Antoine Domingue avait déclaré que la situation économique va tellement se dégrader que si l’alliance de l’opposition remporte les élections, elle sera obligée de prendre des mesures impopulaires qui pourraient conduire à un retour du MSM au pouvoir. Vous partagez cet avis ?

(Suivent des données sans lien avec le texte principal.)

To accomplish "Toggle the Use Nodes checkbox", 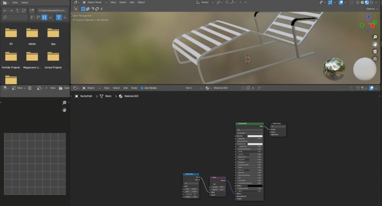I will pos(142,88).
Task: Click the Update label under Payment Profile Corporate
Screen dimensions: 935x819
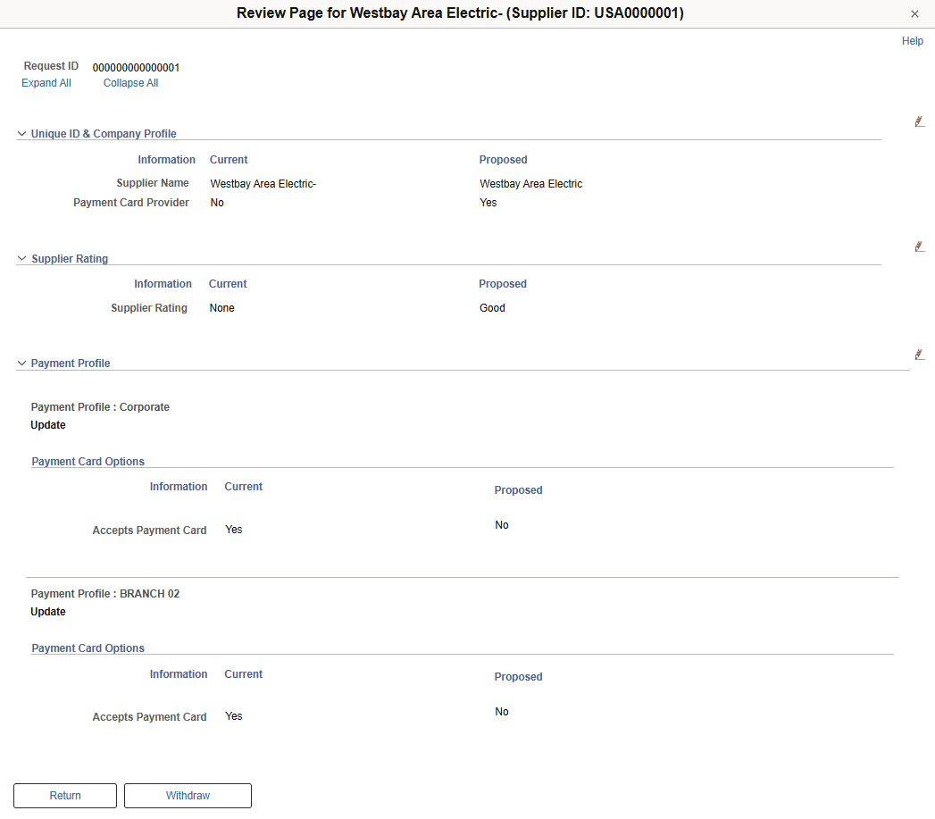Action: coord(48,424)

— Il n’est pas interdit de penser comme Me Domingue, et la situation qu’il redoute s’est déjà produite dans le passé. Le MMM avait remporté les élections de 1982 par 60/0 et Bérenger a pris des mesures économiques nécessaires, comme la Sales Tax, et neuf mois après, nous n’étions plus au pouvoir. C’est pourquoi je dis que si Jugnauth gagne ces élections, il sera puni et aura à prendre des mesures économiques draconiennes. En espérant que le FMI ne nous les impose pas, comme cela a été le cas en 1983, où le budget présenté par Bérenger avait été largement dicté par le FMI. Les prochaines élections vont exiger une profonde réflexion de l’électorat, car le choix qui va être fait va influencer l’avenir du pays et plus particulièrement celui de nos jeunes. On est en train de créer artificiellement le ciel des vieux et l’enfer des jeunes avec un système du tout-gratuit qui n’est pas supportable à la longue. C’est un mirage qui va durer ce que durent les mirages.

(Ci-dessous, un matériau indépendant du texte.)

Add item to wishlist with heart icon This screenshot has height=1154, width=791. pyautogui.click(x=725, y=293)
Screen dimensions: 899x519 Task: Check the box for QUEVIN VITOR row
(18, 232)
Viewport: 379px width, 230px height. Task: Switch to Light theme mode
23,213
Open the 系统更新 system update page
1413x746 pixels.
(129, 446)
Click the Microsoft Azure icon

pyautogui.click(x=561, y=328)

Quel est votre commentaire sur l’accord historique entre la Grande-Bretagne et Maurice sur Diego Garcia, annoncé comme une grande victoire par Pravind Jugnauth ?

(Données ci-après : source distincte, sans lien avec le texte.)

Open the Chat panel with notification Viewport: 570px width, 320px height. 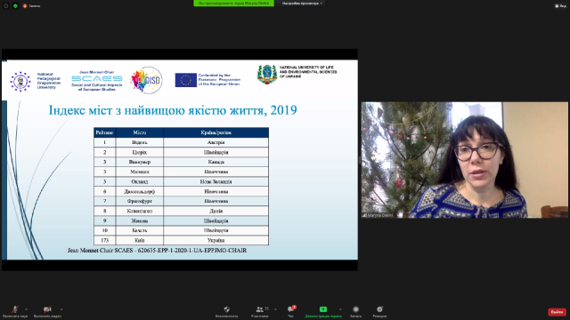(291, 311)
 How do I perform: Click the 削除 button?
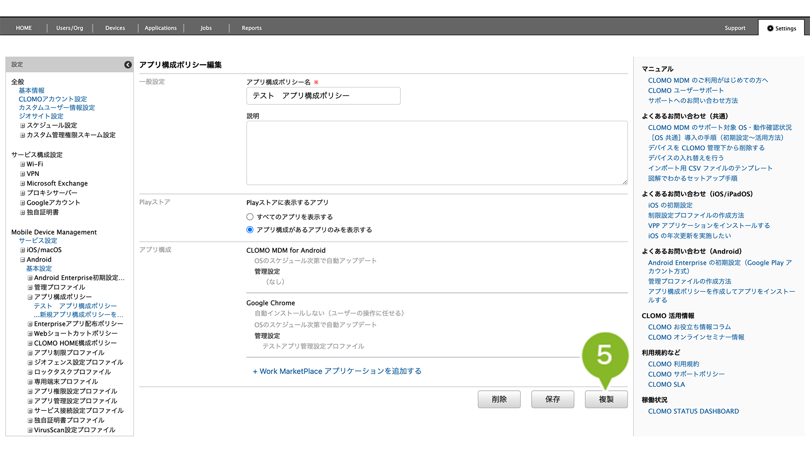pyautogui.click(x=499, y=399)
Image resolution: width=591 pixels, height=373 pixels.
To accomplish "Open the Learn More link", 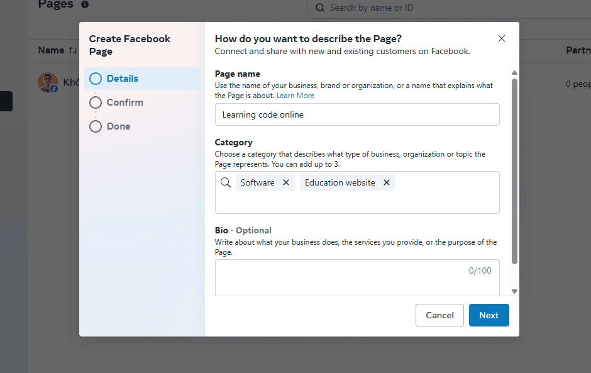I will pyautogui.click(x=296, y=95).
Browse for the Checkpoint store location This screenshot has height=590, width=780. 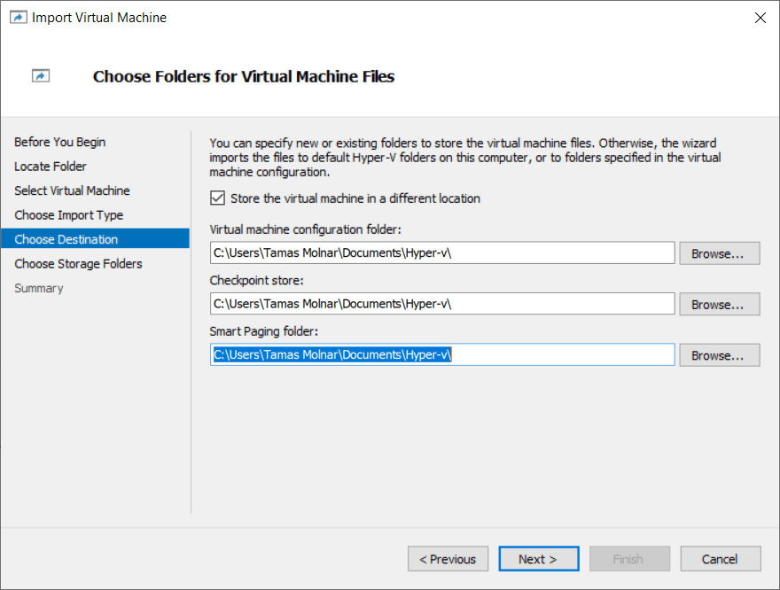720,304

— En quoi peut-on parler de victoire ? L’objectif déclaré du gouvernement était de récupérer la plénitude de la souveraineté mauricienne sur l’ensemble de l’archipel des Chagos. À la fin, la Grande-Bretagne, qui occupe Diego Garcia depuis 50 ans, est maintenant assurée de pouvoir l’occuper pendant des siècles et d’exercer tous les droits souverains. Au mieux, on peut parler de souveraineté partagée du fait que les autres îles de l’archipel nous sont rétrocédées. Mais en ce qui concerne Diego, la Grande-Bretagne en sera pratiquement le propriétaire. Pour donner le change, on nous promet quelques livres sterling. C’est la deuxième vente de Diego.

Cet accord pourrait-il influencer considérablement les résultats des prochaines élections ?

— Peut-être pas considérablement. Les Mauriciens ne sont pas tous dupes. Mais il est certain que cet accord apporte, dans un premier temps, un peu plus de vent dans les voiles du gouvernement.